- WHAT YOU SHOULD DO -
Find the line with "Screen dimensions: 925x430" in the entries below, then reproduce it and every line after it down to and including the line with "You are a computer-use agent. Image", exactly.
>>>>
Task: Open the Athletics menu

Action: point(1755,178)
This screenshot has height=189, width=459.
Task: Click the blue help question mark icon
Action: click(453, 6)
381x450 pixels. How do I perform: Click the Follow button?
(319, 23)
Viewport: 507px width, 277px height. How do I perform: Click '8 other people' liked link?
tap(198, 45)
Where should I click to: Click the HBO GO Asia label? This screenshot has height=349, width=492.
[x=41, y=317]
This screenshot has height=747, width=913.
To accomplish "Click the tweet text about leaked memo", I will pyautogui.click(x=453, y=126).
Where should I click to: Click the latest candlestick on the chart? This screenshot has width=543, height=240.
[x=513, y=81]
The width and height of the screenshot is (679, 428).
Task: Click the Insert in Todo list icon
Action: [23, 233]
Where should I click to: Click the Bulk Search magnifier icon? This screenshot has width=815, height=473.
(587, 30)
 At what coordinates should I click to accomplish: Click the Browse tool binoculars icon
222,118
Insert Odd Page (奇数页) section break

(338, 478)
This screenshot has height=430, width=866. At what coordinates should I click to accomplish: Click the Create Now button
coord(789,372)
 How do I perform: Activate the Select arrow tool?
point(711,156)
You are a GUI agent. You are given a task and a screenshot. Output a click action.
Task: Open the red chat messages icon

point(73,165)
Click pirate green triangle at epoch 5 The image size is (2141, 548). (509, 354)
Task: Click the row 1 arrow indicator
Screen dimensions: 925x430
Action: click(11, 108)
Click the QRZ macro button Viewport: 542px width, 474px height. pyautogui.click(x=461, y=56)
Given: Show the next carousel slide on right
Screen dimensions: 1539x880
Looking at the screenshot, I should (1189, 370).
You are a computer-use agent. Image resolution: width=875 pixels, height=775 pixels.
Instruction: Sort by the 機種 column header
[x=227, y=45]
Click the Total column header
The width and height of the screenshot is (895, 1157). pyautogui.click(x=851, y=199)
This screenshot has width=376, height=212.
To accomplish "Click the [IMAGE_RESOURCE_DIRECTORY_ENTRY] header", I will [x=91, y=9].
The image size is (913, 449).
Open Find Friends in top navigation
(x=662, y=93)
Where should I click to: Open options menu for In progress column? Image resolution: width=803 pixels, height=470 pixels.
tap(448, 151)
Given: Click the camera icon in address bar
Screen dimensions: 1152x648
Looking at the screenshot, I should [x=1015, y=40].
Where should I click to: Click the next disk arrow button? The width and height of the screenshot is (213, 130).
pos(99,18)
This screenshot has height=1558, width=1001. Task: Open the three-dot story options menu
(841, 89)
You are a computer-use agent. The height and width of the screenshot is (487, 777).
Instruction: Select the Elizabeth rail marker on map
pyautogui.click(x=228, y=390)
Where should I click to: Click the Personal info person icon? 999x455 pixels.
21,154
<<<<
- WRITTEN ANSWER -
Screen dimensions: 925x430
Action: click(11, 108)
Click the QRZ macro button Viewport: 542px width, 474px height. pyautogui.click(x=461, y=56)
Given: Show the next carousel slide on right
Screen dimensions: 1539x880
Looking at the screenshot, I should (1189, 370).
You are a computer-use agent. Image resolution: width=875 pixels, height=775 pixels.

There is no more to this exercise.